Stop The Multitasking Madness! 7 Tips to Becoming More Effective!
In your last job interview, the job description more than likely asked for multitasking skills. When posed the question, you stressed your multitasking. In fact, you were the queen of multitasking because you’re so good at it.
For the past few years, people have taken a hard look at multitasking. Statistics have shown that each time someone makes a “task switch,” or multitask, their productivity is actually reduced by 20 to 40 percent. Scientists have proven that it’s true.
A group Stanford University researchers set out to study multitaskers in hopes to discover what makes them such great multitaskers, the kind we all envy. What they found instead is…well…multitaskers aren’t so good at it after all.
In an article in the New York Times, researchers found that multitaskers actually wind up doing mediocre work and confuse information. The results surprised them so much that they’re conducting follow-up experiments to look at the short-term and long-term effects of multitasking.
The article evoked the tale of the Tortoise and the Hare. The tortoise took the race one step at a time while the hare stopped along the way. We all know who won the race.
For many of us, this research comes at no surprise. My organizing clients are often overstressed, overburdened, and overloaded. They try to do too many things at once and wind up accomplishing nothing. By buying into this multitasking nation we’ve created, we’re actually setting ourselves up for failure by doing a multitude of things not really well. Anyone who has ever driven behind someone talking on a cell phone knows that too well. Here in Texas, a new rule went into affect September 1st that all drivers cannot be on their cell phones in school zones unless it’s a hands-free device.
Unfortunately, we have other examples of multitasking gone bad. A recent head on train collision was triggered after a conductor allegedly was sending text messages while driving the train. We’ve seen several stories of someone forgetting to drop their baby off at daycare and left them in a hot car. A viral video of a UK accident caused by texting has made the rounds on Facebook, encouraging adults to send it to the children in their lives.
Okay, so we get it. Multitasking can have deadly consequences, but most of us aren’t operating trains and planes, so it can’t be that bad, right? Wrong. So my fellow Savvy Aunties, how do we avoid falling in the multitasking trap and set a good example for our nieces and nephews?
Focus on one task at a time. If you have trouble concentrating, set a timer for 20 to 30 minutes or create a playlist on your MP3 player. See how that feels to spend concentrated time on one project.
Get a hands free device for your phone if you don’t have one.
Be cautious when talking and driving at the same time even with the hands free device – especially when you have your nieces and nephews in the car. Now that I have some who are driving or about to drive, I’ve been extra careful to model good driving behavior in front of them.
When you are having human contact time, put down the phone and turn off the e-mail.
Focus on the person you’re with, not on what might be lurking on email or social media sites. First of all, it’s rude. Secondly, the world will not collapse if you don’t check email for an hour. Promise.
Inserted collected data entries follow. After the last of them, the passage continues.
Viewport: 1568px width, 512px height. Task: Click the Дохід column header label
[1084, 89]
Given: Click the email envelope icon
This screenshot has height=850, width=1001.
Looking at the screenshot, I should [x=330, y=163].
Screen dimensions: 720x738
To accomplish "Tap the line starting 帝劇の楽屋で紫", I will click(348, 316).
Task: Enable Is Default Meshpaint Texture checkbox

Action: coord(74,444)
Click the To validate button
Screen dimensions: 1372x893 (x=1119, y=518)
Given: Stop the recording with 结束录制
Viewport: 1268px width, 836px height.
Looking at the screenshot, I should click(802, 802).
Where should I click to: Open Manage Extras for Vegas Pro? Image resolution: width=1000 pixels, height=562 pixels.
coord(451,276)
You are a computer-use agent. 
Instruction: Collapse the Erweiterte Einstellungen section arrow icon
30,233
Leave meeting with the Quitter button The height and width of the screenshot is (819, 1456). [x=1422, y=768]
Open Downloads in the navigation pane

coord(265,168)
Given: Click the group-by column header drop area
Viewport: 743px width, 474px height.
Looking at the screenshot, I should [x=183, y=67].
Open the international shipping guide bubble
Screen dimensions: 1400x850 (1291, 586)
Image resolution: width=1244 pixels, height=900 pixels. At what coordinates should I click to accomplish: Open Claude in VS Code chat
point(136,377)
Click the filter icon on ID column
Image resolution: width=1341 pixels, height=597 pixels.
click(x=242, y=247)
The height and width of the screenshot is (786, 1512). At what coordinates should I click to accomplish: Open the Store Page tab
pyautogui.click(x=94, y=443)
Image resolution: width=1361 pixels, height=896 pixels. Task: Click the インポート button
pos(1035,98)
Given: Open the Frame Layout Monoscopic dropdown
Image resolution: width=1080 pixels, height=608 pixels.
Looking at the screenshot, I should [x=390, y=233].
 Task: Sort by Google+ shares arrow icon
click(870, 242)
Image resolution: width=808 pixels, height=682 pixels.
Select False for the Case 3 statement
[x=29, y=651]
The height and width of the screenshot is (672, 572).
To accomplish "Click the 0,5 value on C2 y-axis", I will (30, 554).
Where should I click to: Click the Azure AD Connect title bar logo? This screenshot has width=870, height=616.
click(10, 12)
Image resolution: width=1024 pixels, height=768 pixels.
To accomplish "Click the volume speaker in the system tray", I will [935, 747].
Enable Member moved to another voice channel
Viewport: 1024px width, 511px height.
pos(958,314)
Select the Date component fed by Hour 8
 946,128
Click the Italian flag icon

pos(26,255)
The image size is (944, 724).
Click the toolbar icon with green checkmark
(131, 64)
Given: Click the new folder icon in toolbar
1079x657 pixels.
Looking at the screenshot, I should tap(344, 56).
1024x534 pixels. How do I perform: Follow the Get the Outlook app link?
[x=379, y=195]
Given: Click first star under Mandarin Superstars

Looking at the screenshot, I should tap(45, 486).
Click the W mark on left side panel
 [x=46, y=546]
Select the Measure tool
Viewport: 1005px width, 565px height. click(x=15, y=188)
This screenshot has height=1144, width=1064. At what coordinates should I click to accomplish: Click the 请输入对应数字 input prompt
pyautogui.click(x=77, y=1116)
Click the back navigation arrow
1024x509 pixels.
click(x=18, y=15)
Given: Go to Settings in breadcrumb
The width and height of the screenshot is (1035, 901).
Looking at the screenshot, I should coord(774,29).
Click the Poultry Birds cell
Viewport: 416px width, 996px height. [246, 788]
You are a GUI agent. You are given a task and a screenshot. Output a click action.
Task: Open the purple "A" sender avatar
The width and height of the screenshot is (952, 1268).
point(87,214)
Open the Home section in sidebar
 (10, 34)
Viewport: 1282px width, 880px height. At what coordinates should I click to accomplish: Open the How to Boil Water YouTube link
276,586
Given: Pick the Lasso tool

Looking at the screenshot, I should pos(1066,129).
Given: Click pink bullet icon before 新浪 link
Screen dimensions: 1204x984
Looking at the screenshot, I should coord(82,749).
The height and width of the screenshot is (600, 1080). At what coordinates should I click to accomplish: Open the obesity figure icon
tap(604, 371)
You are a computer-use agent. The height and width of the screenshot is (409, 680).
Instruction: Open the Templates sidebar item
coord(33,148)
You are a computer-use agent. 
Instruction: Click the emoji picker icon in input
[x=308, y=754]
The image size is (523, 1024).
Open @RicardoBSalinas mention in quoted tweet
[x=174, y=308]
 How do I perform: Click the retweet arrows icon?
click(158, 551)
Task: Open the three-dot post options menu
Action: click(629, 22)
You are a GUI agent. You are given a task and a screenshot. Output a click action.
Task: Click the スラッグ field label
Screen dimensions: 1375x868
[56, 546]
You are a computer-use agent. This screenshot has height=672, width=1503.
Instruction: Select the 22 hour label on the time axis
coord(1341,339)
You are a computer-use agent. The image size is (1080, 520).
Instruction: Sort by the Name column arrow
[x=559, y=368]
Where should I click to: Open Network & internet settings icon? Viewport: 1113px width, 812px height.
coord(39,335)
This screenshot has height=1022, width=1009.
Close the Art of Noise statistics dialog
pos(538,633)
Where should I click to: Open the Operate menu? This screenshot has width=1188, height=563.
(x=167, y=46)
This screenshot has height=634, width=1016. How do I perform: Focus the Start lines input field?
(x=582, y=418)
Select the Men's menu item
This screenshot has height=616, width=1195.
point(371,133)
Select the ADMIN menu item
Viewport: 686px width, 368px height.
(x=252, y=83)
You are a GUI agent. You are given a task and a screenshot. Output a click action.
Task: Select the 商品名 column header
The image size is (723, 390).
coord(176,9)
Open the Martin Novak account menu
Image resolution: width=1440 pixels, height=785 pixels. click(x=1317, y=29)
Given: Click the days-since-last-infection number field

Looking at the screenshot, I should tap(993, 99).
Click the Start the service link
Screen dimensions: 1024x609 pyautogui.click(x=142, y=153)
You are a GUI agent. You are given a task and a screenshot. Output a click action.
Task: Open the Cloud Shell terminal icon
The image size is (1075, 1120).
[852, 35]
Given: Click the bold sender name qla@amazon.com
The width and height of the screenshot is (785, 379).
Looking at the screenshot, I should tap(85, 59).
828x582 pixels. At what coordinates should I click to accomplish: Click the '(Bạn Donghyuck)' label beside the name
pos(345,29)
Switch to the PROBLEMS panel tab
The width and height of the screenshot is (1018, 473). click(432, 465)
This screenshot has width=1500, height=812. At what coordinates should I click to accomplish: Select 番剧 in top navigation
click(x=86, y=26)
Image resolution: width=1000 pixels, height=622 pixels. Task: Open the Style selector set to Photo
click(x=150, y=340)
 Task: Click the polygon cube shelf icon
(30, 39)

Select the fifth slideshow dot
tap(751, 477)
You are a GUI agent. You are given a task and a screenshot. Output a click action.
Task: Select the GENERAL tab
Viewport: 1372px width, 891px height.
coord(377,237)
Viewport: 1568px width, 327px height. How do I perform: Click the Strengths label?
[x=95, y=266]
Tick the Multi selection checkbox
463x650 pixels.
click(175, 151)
Set email and social media hours.
Dr. Ed Hallowell, the father of ADD research, wrote in the book Crazybusy: Overworked, Overstretched and About to Snap that we need to monitor how much time we spend checking work and personal emails. You can spend the entire day doing nothing but email, but what have you really accomplished?
Don’t check email or watch TV when you’re on the phone.
Think of those times when you’re talking to your nieces and nephews or your friends, and you can tell they’re not really listening to you because they’re doing something else. Hallowell calls it “email voice” or EMV. There is a tone to our voice when we’re not paying full attention to the conversation and just taking a quick glance at email. Uh-huh. If you can hear EMV in other people, then they can hear when you’re doing it. If we’re reading email and listening to someone on the phone, we cannot do both tasks very well. This is how the information streams become muddled and confused.
What's good for the goose...
When you notice your nieces and nephews becoming frustrated at trying to multitask, encourage them to try doing one thing at a time.
Take a vacation. Please. Nothing relaxes the brain more. If you go on vacation, do NOT check work email, call in to the office, carry any of those electronic leashes, or come in and say, “I’m not really here.” If we see you, you’re here. Trust me. The place will not crumble without you, no matter if you’re the CEO or the janitor. Go and have fun,
One of the few ways I actually do effectively multitask? Sitting on a beach with a trashy book and a cold beverage. Now that’s multitasking I can deal with!
What are ways you effectively multitask, Auntie?